#### SUPPLIED ENTRIES
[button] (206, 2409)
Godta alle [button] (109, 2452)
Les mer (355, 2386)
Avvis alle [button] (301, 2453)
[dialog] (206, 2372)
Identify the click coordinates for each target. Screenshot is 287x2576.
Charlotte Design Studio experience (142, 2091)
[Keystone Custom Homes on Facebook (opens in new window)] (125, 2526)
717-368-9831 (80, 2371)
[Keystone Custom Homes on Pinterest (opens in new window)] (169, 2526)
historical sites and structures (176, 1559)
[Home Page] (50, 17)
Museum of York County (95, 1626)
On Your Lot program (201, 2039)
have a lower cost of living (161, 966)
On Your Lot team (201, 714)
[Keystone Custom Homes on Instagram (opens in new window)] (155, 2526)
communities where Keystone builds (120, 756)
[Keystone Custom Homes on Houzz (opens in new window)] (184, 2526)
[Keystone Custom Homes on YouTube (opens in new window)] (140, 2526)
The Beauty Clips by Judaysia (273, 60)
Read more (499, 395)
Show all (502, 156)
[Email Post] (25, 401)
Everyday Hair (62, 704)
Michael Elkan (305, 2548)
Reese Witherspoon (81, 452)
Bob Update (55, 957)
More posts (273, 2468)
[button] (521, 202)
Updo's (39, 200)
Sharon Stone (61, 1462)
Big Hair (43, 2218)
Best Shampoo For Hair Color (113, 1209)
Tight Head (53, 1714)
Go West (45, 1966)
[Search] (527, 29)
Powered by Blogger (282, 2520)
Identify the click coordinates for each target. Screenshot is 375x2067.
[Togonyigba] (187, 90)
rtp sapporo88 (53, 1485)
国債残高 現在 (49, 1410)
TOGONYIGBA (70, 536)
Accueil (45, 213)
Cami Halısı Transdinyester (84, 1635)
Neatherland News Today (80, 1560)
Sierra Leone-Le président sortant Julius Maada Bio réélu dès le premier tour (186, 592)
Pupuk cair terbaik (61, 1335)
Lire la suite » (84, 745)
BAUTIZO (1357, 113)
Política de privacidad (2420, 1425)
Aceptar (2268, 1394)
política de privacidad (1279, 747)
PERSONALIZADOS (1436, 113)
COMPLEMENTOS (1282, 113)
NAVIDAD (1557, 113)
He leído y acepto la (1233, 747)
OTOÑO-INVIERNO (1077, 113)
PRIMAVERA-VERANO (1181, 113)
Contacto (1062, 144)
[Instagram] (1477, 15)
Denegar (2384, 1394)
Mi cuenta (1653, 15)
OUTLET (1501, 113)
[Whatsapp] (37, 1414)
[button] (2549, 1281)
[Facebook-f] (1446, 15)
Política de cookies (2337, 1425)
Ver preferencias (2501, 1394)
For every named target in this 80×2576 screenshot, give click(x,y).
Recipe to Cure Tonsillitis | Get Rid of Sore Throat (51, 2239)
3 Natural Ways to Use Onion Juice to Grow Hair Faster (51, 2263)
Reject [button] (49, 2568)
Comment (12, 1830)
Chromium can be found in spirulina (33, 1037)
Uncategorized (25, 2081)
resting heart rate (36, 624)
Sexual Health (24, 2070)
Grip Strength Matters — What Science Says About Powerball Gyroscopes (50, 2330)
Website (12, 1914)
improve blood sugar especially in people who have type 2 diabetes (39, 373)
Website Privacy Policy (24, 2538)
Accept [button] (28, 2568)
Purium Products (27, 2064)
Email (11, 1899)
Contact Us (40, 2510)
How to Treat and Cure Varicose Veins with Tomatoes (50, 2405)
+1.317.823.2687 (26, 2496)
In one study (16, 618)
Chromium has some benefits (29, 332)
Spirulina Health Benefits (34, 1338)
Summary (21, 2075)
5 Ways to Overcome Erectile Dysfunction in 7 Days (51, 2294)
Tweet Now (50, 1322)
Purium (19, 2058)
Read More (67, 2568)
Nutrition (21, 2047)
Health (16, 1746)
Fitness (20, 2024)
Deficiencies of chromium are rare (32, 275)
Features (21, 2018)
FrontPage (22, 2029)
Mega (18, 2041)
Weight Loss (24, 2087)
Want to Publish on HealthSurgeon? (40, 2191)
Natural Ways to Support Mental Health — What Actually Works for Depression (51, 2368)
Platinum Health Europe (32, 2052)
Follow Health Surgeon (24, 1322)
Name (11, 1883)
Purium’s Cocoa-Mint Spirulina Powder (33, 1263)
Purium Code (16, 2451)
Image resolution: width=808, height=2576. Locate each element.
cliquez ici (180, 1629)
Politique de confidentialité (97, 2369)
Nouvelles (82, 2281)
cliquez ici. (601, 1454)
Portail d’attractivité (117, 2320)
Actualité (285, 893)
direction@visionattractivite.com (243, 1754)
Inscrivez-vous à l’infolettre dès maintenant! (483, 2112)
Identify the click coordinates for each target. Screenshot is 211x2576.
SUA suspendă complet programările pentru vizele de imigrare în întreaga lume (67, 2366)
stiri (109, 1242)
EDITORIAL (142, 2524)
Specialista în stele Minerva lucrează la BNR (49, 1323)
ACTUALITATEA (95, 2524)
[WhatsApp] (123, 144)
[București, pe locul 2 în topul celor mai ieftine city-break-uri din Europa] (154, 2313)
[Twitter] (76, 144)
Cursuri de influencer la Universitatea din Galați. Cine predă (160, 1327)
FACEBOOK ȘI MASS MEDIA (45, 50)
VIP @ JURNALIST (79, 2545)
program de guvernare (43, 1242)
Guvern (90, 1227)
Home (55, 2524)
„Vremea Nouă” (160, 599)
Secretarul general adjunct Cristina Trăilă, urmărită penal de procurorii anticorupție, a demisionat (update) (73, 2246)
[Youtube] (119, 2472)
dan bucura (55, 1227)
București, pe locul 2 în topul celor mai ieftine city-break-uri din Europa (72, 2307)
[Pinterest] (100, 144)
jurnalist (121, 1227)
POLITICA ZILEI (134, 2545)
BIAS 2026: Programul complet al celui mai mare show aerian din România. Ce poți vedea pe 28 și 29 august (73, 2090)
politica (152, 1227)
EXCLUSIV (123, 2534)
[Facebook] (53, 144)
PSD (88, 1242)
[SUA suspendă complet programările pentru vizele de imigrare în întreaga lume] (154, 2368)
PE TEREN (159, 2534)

#### ASSIGNED TASK
All that is wanted is the stretch of lines above from the one containing "ACTUALITATEA (95, 2524)" through the one containing "jurnalist (121, 1227)", duplicated exactly.

#### FINISHED TASK
ACTUALITATEA (95, 2524)
[WhatsApp] (123, 144)
[București, pe locul 2 în topul celor mai ieftine city-break-uri din Europa] (154, 2313)
[Twitter] (76, 144)
Cursuri de influencer la Universitatea din Galați. Cine predă (160, 1327)
FACEBOOK ȘI MASS MEDIA (45, 50)
VIP @ JURNALIST (79, 2545)
program de guvernare (43, 1242)
Guvern (90, 1227)
Home (55, 2524)
„Vremea Nouă” (160, 599)
Secretarul general adjunct Cristina Trăilă, urmărită penal de procurorii anticorupție, a demisionat (update) (73, 2246)
[Youtube] (119, 2472)
dan bucura (55, 1227)
București, pe locul 2 în topul celor mai ieftine city-break-uri din Europa (72, 2307)
[Pinterest] (100, 144)
jurnalist (121, 1227)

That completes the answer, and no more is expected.